» WHAT THE TASK ASKS
Could each entry below be printed again exactly as given?

# # #

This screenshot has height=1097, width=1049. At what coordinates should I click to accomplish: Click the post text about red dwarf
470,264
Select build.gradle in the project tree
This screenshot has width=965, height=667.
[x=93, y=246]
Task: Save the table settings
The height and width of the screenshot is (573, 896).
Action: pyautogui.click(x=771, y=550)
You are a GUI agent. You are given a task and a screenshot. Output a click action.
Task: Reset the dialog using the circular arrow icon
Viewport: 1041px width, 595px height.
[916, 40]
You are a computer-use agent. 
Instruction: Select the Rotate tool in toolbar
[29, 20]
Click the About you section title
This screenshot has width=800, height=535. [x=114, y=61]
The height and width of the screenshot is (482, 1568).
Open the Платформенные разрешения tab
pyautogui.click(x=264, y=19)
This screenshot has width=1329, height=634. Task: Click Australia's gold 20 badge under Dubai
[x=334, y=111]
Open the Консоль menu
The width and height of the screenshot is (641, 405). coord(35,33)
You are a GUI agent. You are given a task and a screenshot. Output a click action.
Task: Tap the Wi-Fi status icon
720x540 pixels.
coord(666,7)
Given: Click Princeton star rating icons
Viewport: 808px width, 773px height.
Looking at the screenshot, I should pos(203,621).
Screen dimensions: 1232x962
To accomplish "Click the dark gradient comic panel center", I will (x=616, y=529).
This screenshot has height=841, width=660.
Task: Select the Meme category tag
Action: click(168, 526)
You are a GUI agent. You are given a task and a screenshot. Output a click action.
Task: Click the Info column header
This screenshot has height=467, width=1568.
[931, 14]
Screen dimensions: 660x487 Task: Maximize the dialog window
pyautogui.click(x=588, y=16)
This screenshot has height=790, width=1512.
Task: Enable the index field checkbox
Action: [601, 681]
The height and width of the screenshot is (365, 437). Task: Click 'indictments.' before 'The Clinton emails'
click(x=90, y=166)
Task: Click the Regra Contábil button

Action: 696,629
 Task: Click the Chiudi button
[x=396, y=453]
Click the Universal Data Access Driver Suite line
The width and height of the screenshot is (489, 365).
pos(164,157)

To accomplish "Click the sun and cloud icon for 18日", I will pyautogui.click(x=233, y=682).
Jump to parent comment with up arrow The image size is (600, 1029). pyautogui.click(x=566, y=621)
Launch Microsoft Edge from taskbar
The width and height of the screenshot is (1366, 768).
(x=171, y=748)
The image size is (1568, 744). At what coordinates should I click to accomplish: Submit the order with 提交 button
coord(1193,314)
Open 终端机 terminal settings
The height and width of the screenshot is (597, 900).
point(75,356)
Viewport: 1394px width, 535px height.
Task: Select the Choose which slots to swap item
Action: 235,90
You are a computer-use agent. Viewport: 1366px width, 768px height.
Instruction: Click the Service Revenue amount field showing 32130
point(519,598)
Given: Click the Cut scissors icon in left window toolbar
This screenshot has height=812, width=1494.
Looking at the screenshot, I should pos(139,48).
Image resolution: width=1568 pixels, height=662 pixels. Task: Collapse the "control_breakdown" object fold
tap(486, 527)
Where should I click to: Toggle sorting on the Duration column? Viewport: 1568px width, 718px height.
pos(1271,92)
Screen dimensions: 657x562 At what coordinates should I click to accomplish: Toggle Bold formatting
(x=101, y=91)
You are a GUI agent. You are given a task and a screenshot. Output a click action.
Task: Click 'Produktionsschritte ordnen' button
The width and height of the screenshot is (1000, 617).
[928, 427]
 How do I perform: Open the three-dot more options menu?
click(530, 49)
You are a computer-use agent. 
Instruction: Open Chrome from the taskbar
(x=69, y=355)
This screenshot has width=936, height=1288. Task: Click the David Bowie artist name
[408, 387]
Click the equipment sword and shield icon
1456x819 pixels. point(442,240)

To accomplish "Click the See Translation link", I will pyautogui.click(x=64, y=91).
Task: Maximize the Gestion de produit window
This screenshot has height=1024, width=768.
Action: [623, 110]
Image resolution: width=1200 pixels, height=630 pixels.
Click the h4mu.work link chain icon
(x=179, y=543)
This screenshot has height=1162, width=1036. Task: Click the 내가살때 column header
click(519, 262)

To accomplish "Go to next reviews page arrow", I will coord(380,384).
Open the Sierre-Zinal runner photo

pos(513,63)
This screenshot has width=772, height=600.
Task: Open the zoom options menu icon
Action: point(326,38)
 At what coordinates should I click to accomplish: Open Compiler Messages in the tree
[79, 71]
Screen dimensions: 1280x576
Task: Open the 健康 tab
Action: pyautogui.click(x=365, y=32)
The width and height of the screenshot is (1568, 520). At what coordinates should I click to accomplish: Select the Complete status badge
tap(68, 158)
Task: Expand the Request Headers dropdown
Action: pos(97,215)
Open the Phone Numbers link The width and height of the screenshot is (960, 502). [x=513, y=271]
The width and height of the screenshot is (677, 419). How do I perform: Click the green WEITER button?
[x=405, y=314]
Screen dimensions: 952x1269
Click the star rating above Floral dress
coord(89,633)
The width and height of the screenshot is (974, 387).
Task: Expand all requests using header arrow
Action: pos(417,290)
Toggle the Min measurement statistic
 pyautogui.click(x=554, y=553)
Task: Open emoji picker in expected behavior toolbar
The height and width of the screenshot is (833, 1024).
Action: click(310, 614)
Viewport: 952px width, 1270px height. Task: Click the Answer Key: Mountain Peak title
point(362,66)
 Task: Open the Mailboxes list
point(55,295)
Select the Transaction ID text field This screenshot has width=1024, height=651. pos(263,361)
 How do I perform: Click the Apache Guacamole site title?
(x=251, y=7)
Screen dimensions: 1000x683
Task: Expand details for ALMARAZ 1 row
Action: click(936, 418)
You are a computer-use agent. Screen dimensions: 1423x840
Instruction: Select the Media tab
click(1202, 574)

# # #

» EXERCISE RESPONSE
This screenshot has height=1097, width=1049. At what coordinates should I click to accomplish: Click the post text about red dwarf
470,264
Select build.gradle in the project tree
This screenshot has width=965, height=667.
[x=93, y=246]
Task: Save the table settings
The height and width of the screenshot is (573, 896).
Action: pyautogui.click(x=771, y=550)
You are a GUI agent. You are given a task and a screenshot. Output a click action.
Task: Reset the dialog using the circular arrow icon
Viewport: 1041px width, 595px height.
[916, 40]
You are a computer-use agent. 
Instruction: Select the Rotate tool in toolbar
[29, 20]
Click the About you section title
This screenshot has width=800, height=535. [x=114, y=61]
The height and width of the screenshot is (482, 1568).
Open the Платформенные разрешения tab
pyautogui.click(x=264, y=19)
This screenshot has width=1329, height=634. Task: Click Australia's gold 20 badge under Dubai
[x=334, y=111]
Open the Консоль menu
The width and height of the screenshot is (641, 405). coord(35,33)
You are a GUI agent. You are given a task and a screenshot. Output a click action.
Task: Tap the Wi-Fi status icon
720x540 pixels.
coord(666,7)
Given: Click Princeton star rating icons
Viewport: 808px width, 773px height.
Looking at the screenshot, I should pos(203,621).
Screen dimensions: 1232x962
To accomplish "Click the dark gradient comic panel center", I will (x=616, y=529).
This screenshot has height=841, width=660.
Task: Select the Meme category tag
Action: click(168, 526)
You are a GUI agent. You are given a task and a screenshot. Output a click action.
Task: Click the Info column header
This screenshot has height=467, width=1568.
[931, 14]
Screen dimensions: 660x487 Task: Maximize the dialog window
pyautogui.click(x=588, y=16)
This screenshot has height=790, width=1512.
Task: Enable the index field checkbox
Action: [601, 681]
The height and width of the screenshot is (365, 437). Task: Click 'indictments.' before 'The Clinton emails'
click(x=90, y=166)
Task: Click the Regra Contábil button

Action: 696,629
 Task: Click the Chiudi button
[x=396, y=453]
Click the Universal Data Access Driver Suite line
The width and height of the screenshot is (489, 365).
pos(164,157)

To accomplish "Click the sun and cloud icon for 18日", I will pyautogui.click(x=233, y=682).
Jump to parent comment with up arrow The image size is (600, 1029). pyautogui.click(x=566, y=621)
Launch Microsoft Edge from taskbar
The width and height of the screenshot is (1366, 768).
(x=171, y=748)
The image size is (1568, 744). At what coordinates should I click to accomplish: Submit the order with 提交 button
coord(1193,314)
Open 终端机 terminal settings
The height and width of the screenshot is (597, 900).
point(75,356)
Viewport: 1394px width, 535px height.
Task: Select the Choose which slots to swap item
Action: 235,90
You are a computer-use agent. Viewport: 1366px width, 768px height.
Instruction: Click the Service Revenue amount field showing 32130
point(519,598)
Given: Click the Cut scissors icon in left window toolbar
This screenshot has height=812, width=1494.
Looking at the screenshot, I should pos(139,48).
Image resolution: width=1568 pixels, height=662 pixels. Task: Collapse the "control_breakdown" object fold
tap(486, 527)
Where should I click to: Toggle sorting on the Duration column? Viewport: 1568px width, 718px height.
pos(1271,92)
Screen dimensions: 657x562 At what coordinates should I click to accomplish: Toggle Bold formatting
(x=101, y=91)
You are a GUI agent. You are given a task and a screenshot. Output a click action.
Task: Click 'Produktionsschritte ordnen' button
The width and height of the screenshot is (1000, 617).
[928, 427]
 How do I perform: Open the three-dot more options menu?
click(530, 49)
You are a computer-use agent. 
Instruction: Open Chrome from the taskbar
(x=69, y=355)
This screenshot has width=936, height=1288. Task: Click the David Bowie artist name
[408, 387]
Click the equipment sword and shield icon
1456x819 pixels. point(442,240)

To accomplish "Click the See Translation link", I will pyautogui.click(x=64, y=91).
Task: Maximize the Gestion de produit window
This screenshot has height=1024, width=768.
Action: [623, 110]
Image resolution: width=1200 pixels, height=630 pixels.
Click the h4mu.work link chain icon
(x=179, y=543)
This screenshot has height=1162, width=1036. Task: Click the 내가살때 column header
click(519, 262)

To accomplish "Go to next reviews page arrow", I will coord(380,384).
Open the Sierre-Zinal runner photo

pos(513,63)
This screenshot has width=772, height=600.
Task: Open the zoom options menu icon
Action: point(326,38)
 At what coordinates should I click to accomplish: Open Compiler Messages in the tree
[79, 71]
Screen dimensions: 1280x576
Task: Open the 健康 tab
Action: pyautogui.click(x=365, y=32)
The width and height of the screenshot is (1568, 520). At what coordinates should I click to accomplish: Select the Complete status badge
tap(68, 158)
Task: Expand the Request Headers dropdown
Action: pos(97,215)
Open the Phone Numbers link The width and height of the screenshot is (960, 502). [x=513, y=271]
The width and height of the screenshot is (677, 419). How do I perform: Click the green WEITER button?
[x=405, y=314]
Screen dimensions: 952x1269
Click the star rating above Floral dress
coord(89,633)
The width and height of the screenshot is (974, 387).
Task: Expand all requests using header arrow
Action: pos(417,290)
Toggle the Min measurement statistic
 pyautogui.click(x=554, y=553)
Task: Open emoji picker in expected behavior toolbar
The height and width of the screenshot is (833, 1024).
Action: click(310, 614)
Viewport: 952px width, 1270px height. Task: Click the Answer Key: Mountain Peak title
point(362,66)
 Task: Open the Mailboxes list
point(55,295)
Select the Transaction ID text field This screenshot has width=1024, height=651. pos(263,361)
 How do I perform: Click the Apache Guacamole site title?
(x=251, y=7)
Screen dimensions: 1000x683
Task: Expand details for ALMARAZ 1 row
Action: click(936, 418)
You are a computer-use agent. Screen dimensions: 1423x840
Instruction: Select the Media tab
click(1202, 574)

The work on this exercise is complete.